Suku Bunga dan Upah Jadi Ancaman Pelaku Usaha
JAKARTA–Kenaikan suku bunga acuan pada pekan lalu sebesar 25 bps menjadi 5,5% menjadi tantangan tersendiri bagi pelaku usaha. Ditambah dengan kebijakan upah minimum dan penurunan permintaan ekspor, tantangan tersebut bakal akan memberatkan pelaku usaha pada sektor-sektor tertentu.
Ketua Umum Kamar Dagang dan Industri (KADIN) Indonesia, Arsjad Rasjid mengatakan, kenaikan suku bunga acuan bakal akan mengerek suku bunga riil. Menyusul kebijakan kenaikan upah minimum pada bulan sebelumnya, kedua kebijakan tersebut bakal akan berdampak pada pelaku usaha.
Dengan era suku bunga tinggi, kata dia, pelaku usaha cenderung akan menyikapi sebaliknya dengan tidak agresif melakukan ekspansi. Arus kas akan ditahan dan produksi akan dilakukan secara terukur, sesuai dengan permintaan di pasar.

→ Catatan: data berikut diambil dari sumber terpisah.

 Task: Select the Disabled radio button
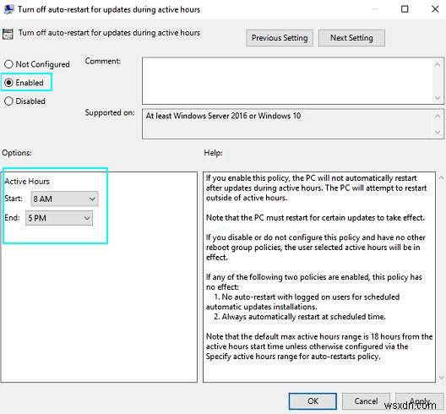(8, 101)
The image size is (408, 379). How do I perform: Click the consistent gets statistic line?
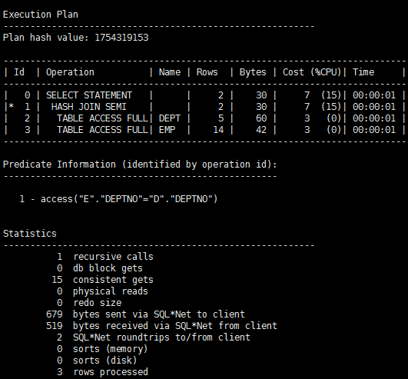tap(103, 280)
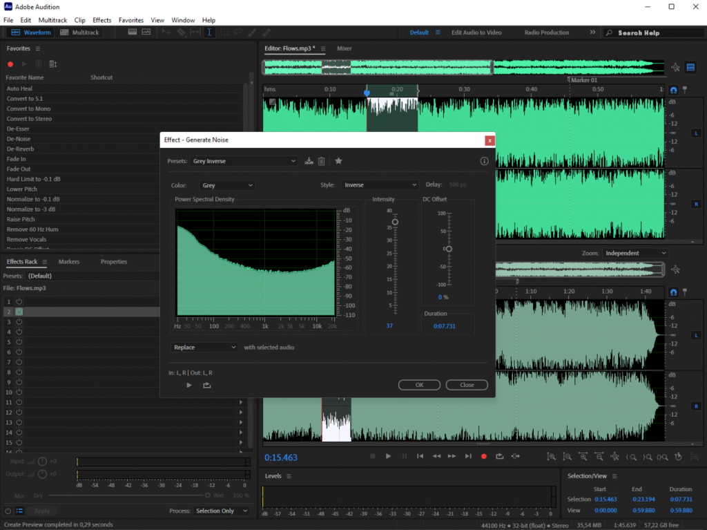Select the Time Selection tool
The image size is (707, 530).
tap(209, 32)
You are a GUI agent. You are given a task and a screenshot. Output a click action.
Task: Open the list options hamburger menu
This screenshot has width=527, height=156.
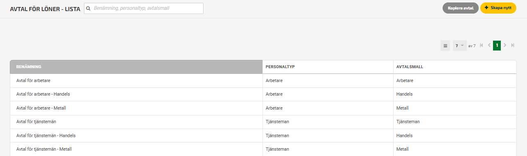click(x=445, y=46)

“Suku bunga tinggi, ekspor melemah, dan kenaikan upah minimum merupakan kondisi yang terbilang kurang baik untuk sebagian sektor usaha, apalagi yang padat karya dan berorientasi ekspor. Perlu hati-hati untuk menentukan langkah lanjut ke depan,” kata Arsjad dalam keterangannya, Rabu (28/12/2022).
Arsjad menambahkan, dalam kondisi tersebut, stimulus pemerintah memang menjadi salah satu alternatif. Hal ini dapat mendorong pelaku usaha untuk tetap mempertahankan operasional saat ini dan mencegah gelombang PHK, sebagai akibat dari efisiensi perusahaan.

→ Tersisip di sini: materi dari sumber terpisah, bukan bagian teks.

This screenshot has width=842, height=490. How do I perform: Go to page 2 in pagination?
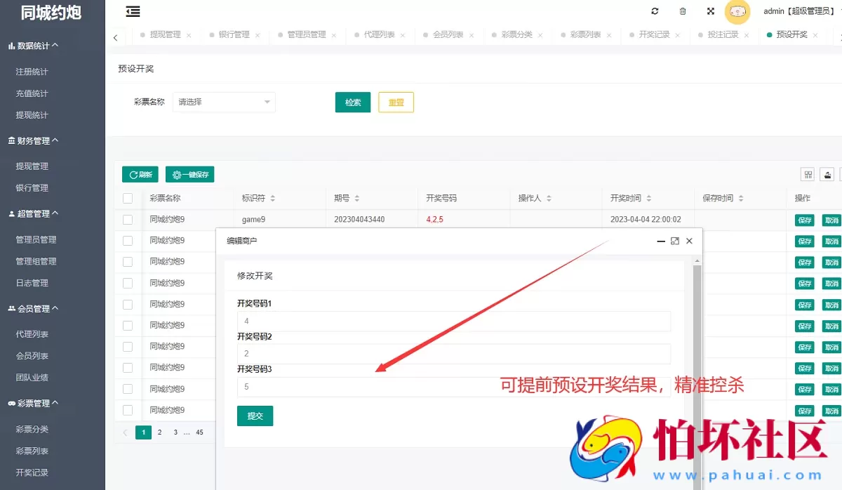(159, 432)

“Langkah akhir yang tidak kita inginkan adalah PHK karyawan. Karena penurunan ekspor, produksi melambat, kenaikan upah, dan suku bunga akan sangat mempengaruhi operasional perusahaan,” jelasnya.
Rapat Dewan Gubernur (RDG) Bank Indonesia pada 21-22 Desember 2022 memutuskan untuk menaikkan BI 7-Day Reverse Repo Rate (BI7DRR) sebesar 25 bps menjadi 5,5%, suku bunga Deposit Facility sebesar 25 bps menjadi 4,75%, dan suku bunga Lending Facility sebesar 25 bps menjadi 6,25%. Suku bunga acuan BI yang mencapai 5,5% tersebut mencatatkan rekor tertinggi sejak Agustus 2019.
Kenaikan suku bunga kebijakan BI yang cukup agresif, tersebut seiring langkah bank sentral untuk meredam inflasi di Indonesia. Inflasi yang digambarkan lewat Indeks Harga Konsumen (IHK) turun dari level 6% (yoy) pada September, 5,7% (yoy) pada Oktober, dan turun lagi menjadi 5,4% (yoy) pada November 2022.
Menurut Arsjad, dengan kondisi ekonomi saat ini, sebaiknya kebijakan yang berdampak pada efek domino terhadap pertumbuhan ekonomi perlu dipikirkan secara matang. Daya beli masyarakat memang menjadi tolok ukur untuk ekonomi tahun depan, namun tidak dengan cara menekan pelaku usaha yang tengah terpuruk karena perlambatan ekonomi global.